The input section start
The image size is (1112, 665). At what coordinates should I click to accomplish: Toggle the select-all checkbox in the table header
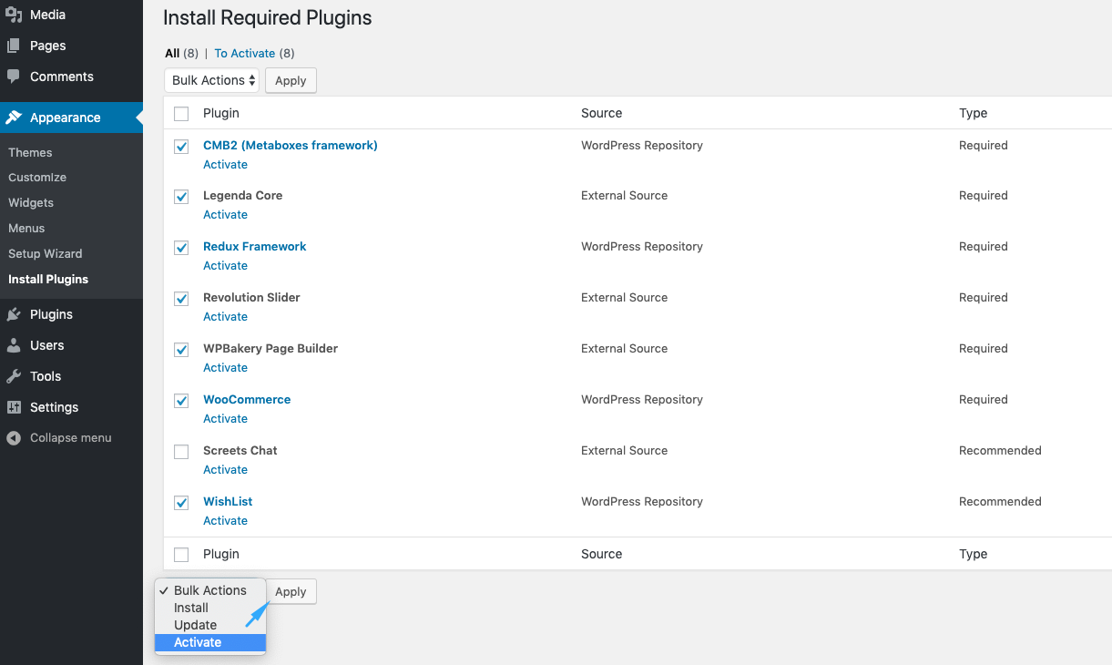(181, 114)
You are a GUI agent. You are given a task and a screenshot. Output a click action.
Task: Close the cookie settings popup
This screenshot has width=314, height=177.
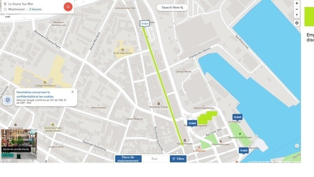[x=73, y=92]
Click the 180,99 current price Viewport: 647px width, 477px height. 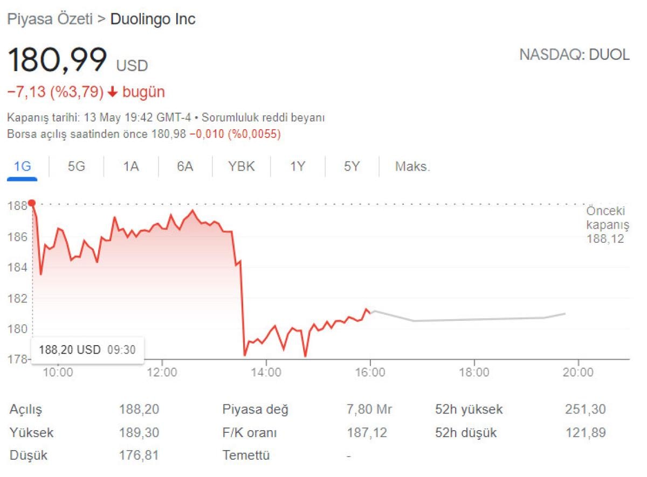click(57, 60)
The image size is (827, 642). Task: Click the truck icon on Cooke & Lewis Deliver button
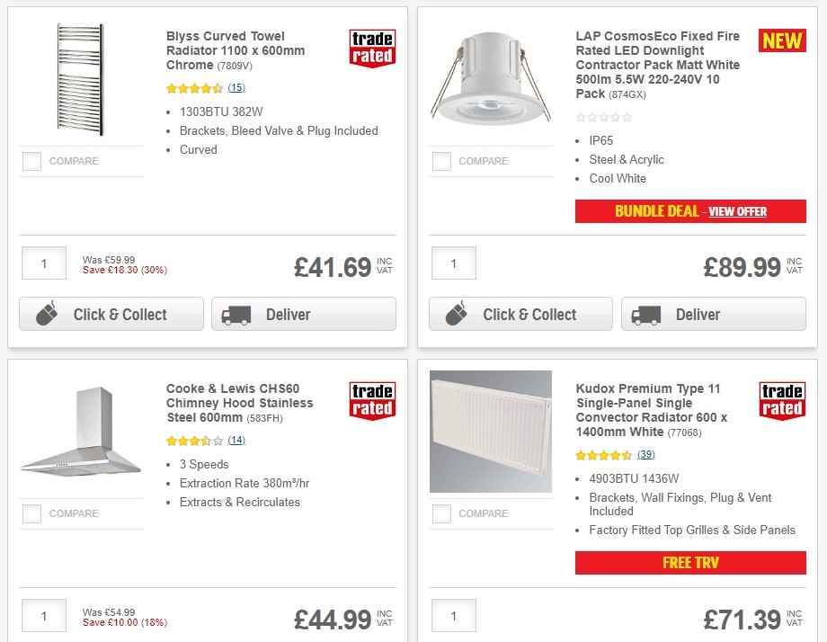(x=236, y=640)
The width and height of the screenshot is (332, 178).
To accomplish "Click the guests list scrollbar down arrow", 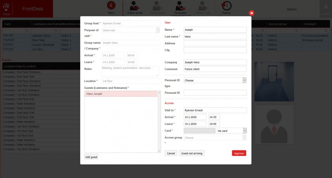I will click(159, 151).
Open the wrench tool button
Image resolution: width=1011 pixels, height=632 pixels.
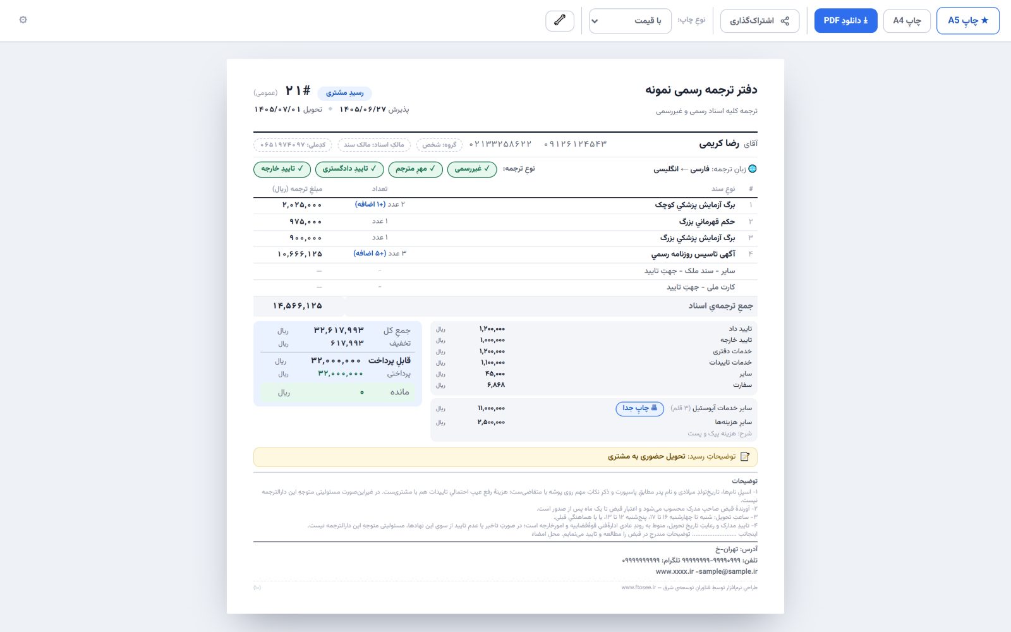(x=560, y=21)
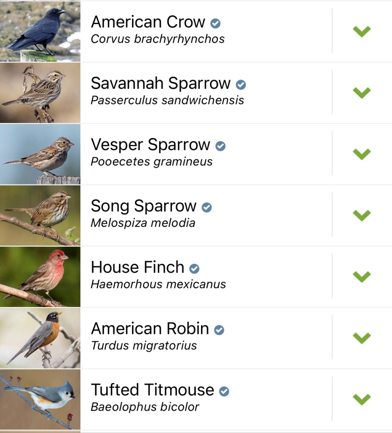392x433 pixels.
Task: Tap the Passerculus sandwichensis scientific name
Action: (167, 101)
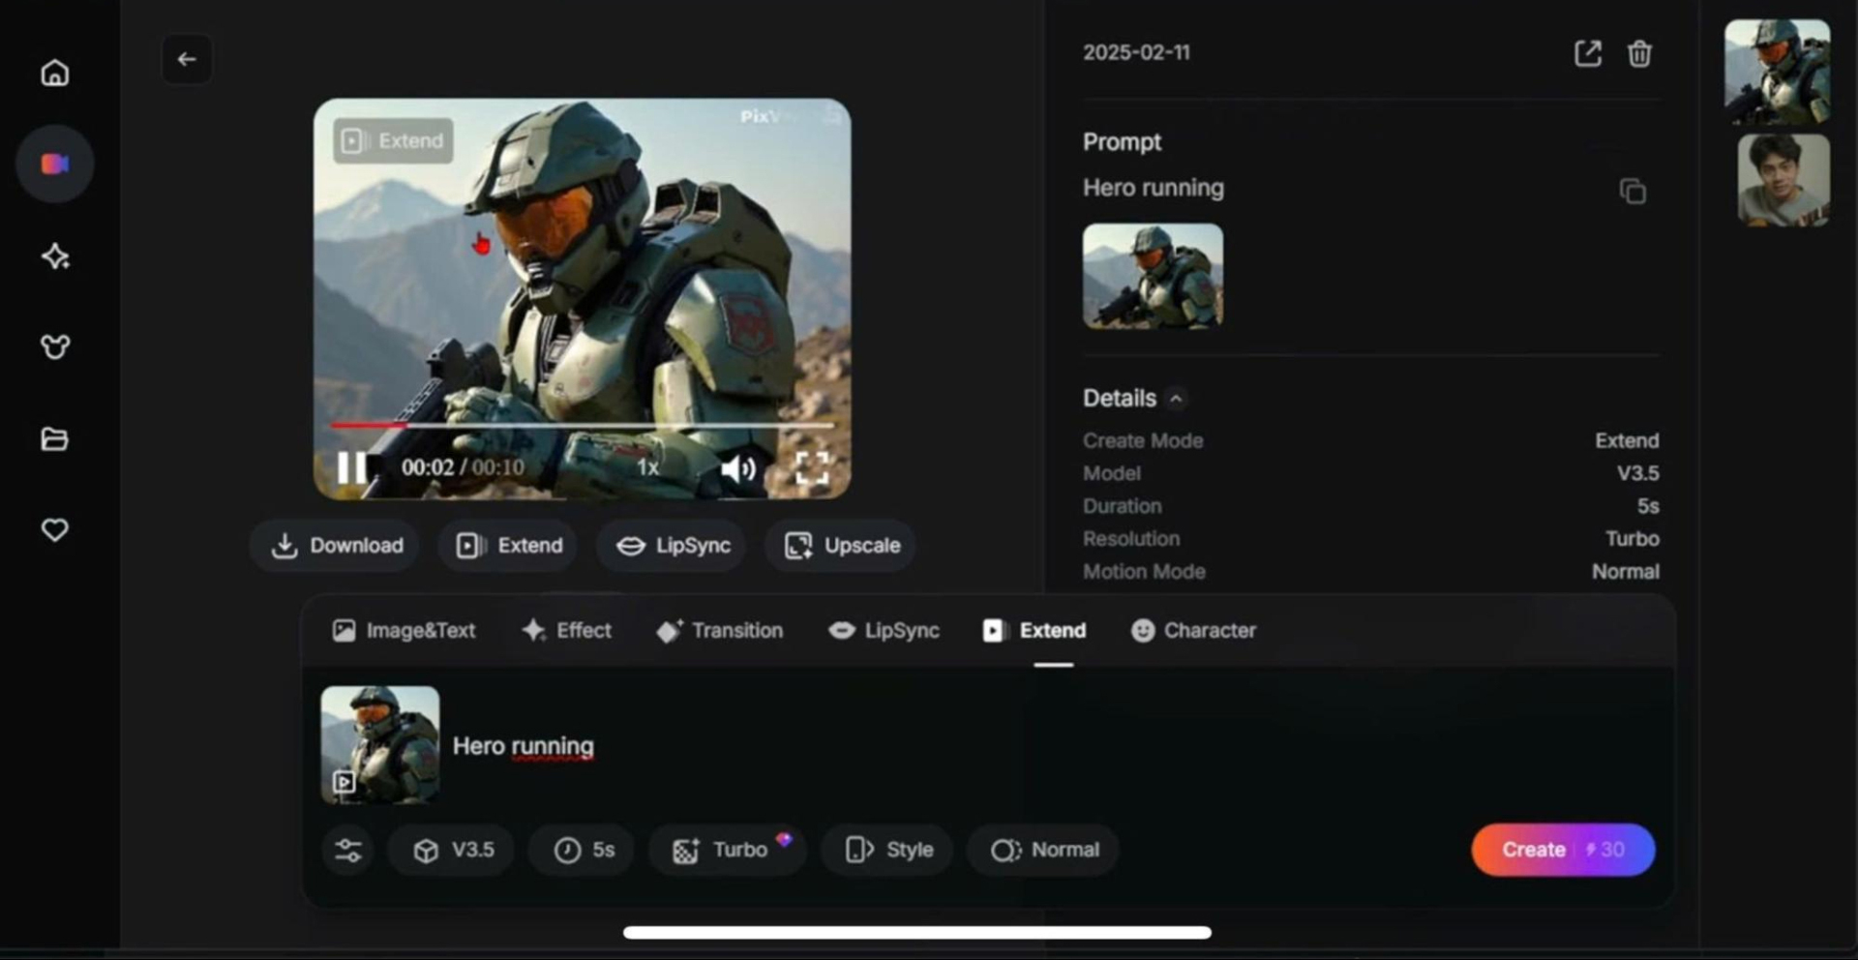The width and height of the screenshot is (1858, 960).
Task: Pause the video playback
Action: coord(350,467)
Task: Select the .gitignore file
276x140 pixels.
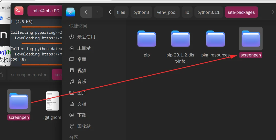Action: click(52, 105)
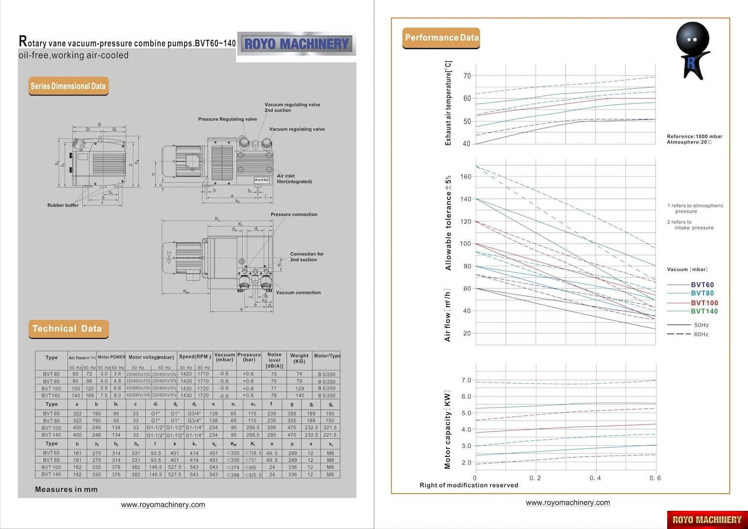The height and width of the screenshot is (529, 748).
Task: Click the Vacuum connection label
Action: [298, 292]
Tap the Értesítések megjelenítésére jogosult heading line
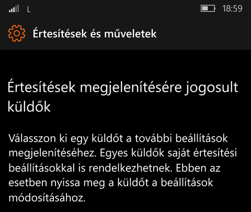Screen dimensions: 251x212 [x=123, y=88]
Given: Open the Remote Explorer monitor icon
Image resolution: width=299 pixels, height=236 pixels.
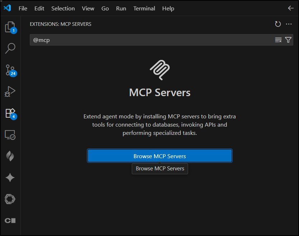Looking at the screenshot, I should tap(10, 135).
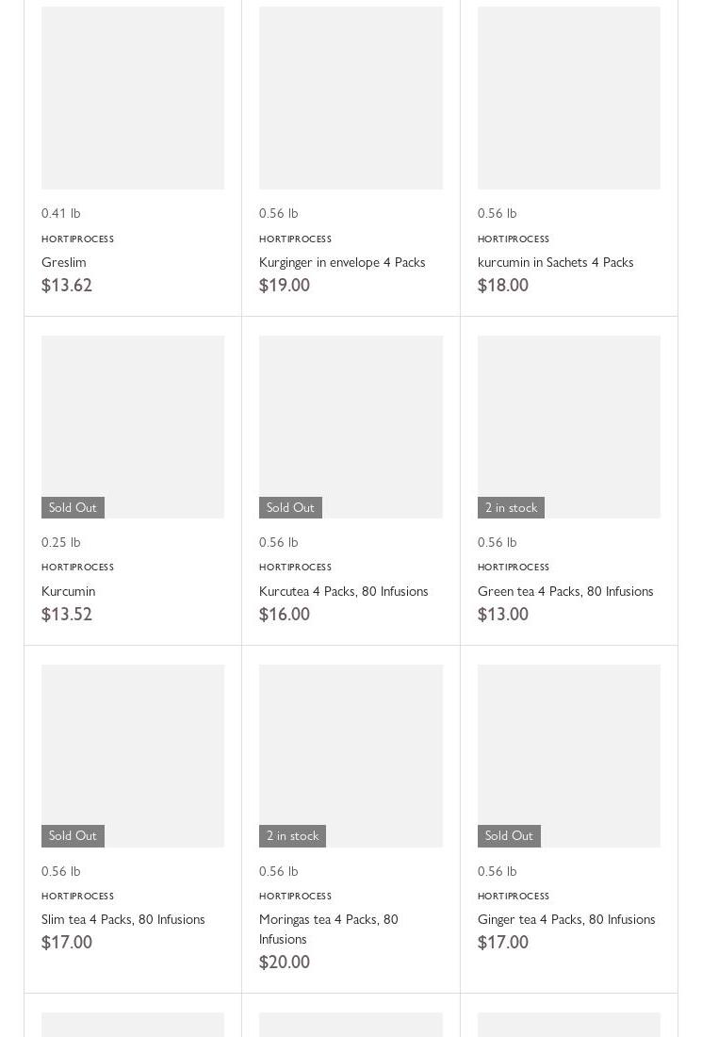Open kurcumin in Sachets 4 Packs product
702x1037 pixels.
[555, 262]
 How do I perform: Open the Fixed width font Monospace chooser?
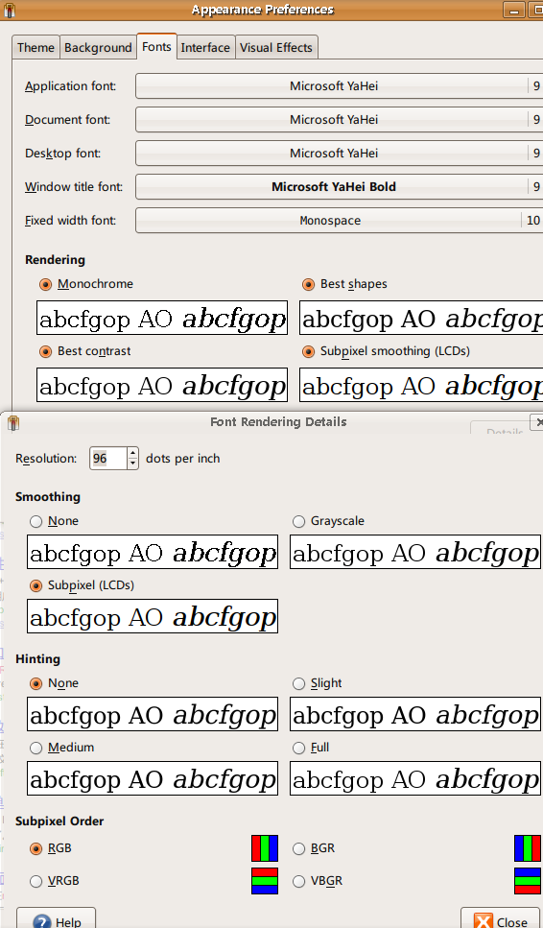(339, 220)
The input section end
*Task to complete*
Starting at the line where "Image resolution: width=299" appears, restate every line through the end of the records above exactly, but omit the pictures.

*The answer*
Image resolution: width=299 pixels, height=236 pixels.
Looking at the screenshot, I should tap(10, 135).
Open kurcumin in Sachets 4 Packs product
702x1037 pixels.
[555, 262]
 How do I perform: Open the Fixed width font Monospace chooser?
(339, 220)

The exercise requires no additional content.